[Dataset entries]
•••••

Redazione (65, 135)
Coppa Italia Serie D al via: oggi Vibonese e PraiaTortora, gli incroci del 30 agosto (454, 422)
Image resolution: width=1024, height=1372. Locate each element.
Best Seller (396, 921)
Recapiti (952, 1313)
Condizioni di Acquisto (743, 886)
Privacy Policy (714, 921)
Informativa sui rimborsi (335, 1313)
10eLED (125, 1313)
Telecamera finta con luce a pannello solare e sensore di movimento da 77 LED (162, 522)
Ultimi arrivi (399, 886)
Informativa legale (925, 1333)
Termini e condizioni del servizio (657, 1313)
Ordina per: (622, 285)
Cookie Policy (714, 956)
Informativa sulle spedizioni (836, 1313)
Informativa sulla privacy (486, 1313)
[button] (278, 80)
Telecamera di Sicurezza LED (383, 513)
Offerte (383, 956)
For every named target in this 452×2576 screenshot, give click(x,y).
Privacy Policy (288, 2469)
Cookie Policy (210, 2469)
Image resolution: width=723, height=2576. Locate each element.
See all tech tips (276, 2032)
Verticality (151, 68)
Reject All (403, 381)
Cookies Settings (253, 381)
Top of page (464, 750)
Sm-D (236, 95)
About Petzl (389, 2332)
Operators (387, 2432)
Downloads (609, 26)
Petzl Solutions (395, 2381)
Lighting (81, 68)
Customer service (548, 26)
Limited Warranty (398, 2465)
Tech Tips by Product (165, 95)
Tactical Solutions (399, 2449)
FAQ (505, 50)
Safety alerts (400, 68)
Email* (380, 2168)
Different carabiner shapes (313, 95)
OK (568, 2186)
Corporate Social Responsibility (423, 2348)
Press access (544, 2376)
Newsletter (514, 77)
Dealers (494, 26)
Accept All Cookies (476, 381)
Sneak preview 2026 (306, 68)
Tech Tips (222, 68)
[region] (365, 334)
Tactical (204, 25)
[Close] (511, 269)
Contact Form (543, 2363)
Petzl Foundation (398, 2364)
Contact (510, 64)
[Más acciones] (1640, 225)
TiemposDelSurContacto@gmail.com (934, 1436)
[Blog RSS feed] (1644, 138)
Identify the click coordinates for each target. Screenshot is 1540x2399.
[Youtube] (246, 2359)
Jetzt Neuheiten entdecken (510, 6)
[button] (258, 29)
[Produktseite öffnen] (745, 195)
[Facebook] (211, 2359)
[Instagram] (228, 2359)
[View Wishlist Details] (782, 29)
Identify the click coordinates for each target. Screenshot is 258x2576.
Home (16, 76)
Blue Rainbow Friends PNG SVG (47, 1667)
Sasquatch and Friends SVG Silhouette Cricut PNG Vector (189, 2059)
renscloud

•••••

EXERCISE DETAILS
What you give back should be only the lines of the records above, starting at the line with "Top of page (464, 750)" and ending at the line with "[Facebook] (211, 2359)", restated word for word.

REPLY
Top of page (464, 750)
Sm-D (236, 95)
About Petzl (389, 2332)
Operators (387, 2432)
Downloads (609, 26)
Petzl Solutions (395, 2381)
Lighting (81, 68)
Customer service (548, 26)
Limited Warranty (398, 2465)
Tech Tips by Product (165, 95)
Tactical Solutions (399, 2449)
FAQ (505, 50)
Safety alerts (400, 68)
Email* (380, 2168)
Different carabiner shapes (313, 95)
OK (568, 2186)
Corporate Social Responsibility (423, 2348)
Press access (544, 2376)
Newsletter (514, 77)
Dealers (494, 26)
Accept All Cookies (476, 381)
Sneak preview 2026 (306, 68)
Tech Tips (222, 68)
[region] (365, 334)
Tactical (204, 25)
[Close] (511, 269)
Contact Form (543, 2363)
Petzl Foundation (398, 2364)
Contact (510, 64)
[Más acciones] (1640, 225)
TiemposDelSurContacto@gmail.com (934, 1436)
[Blog RSS feed] (1644, 138)
Identify the click coordinates for each target. Screenshot is 1540x2399.
[Youtube] (246, 2359)
Jetzt Neuheiten entdecken (510, 6)
[button] (258, 29)
[Produktseite öffnen] (745, 195)
[Facebook] (211, 2359)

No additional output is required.